Of course, this moment in time is all you’ve got. Once it goes to print, there are no more moments to futz with the book. The book you have written is the book that will be read (or not read), no matter what you dream of doing differently.
We writers have grown so accustomed to the ability to tweak and refine that the solid state object-ness of the book is a tough beast to wrestle. I remember those first days of blogging, the liberating joy of the form. I wrote for Salon blogs during their first year, back when they were pretty much the only kid on the block. I later wrote a blog for SFGate’s City Brights. This was twenty-something years ago. The revelation in those early days was that you could hit publish and still go back and fix a sentence any time you wanted. If you wrote something that embarrassed you, you could delete it. If you wrote something that, upon reflection, felt meaningless, you could erase it (sort of—in those days we did not understand the wayback machine).
But I digress. I picked up Break.up because, when I was flipping through it in the bookstore, I saw that there was a chapter titled “Paris/Passing.” These days I am always picking up nonfiction books that include some version of Paris.
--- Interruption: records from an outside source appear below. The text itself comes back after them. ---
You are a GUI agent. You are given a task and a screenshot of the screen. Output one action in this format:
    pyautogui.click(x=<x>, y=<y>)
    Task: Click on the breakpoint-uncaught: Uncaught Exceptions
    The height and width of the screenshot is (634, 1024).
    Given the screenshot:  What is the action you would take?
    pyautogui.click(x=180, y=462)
I am curious about Paris as experienced by other writers, as I attempt to recall a certain version of Paris experienced by me. I am trying to remember that place. That moment in time. The life we spun there, the life that at times felt as though it was spinning out.
It was such a short time, relatively speaking, those two-plus years in Paris. And yet it is outsized in memory. Now, when I see television shows or movies set in Paris, I feel a pang. I recognize the streets, the neighborhoods, the light. I wonder, “Why did I not do Paris better?”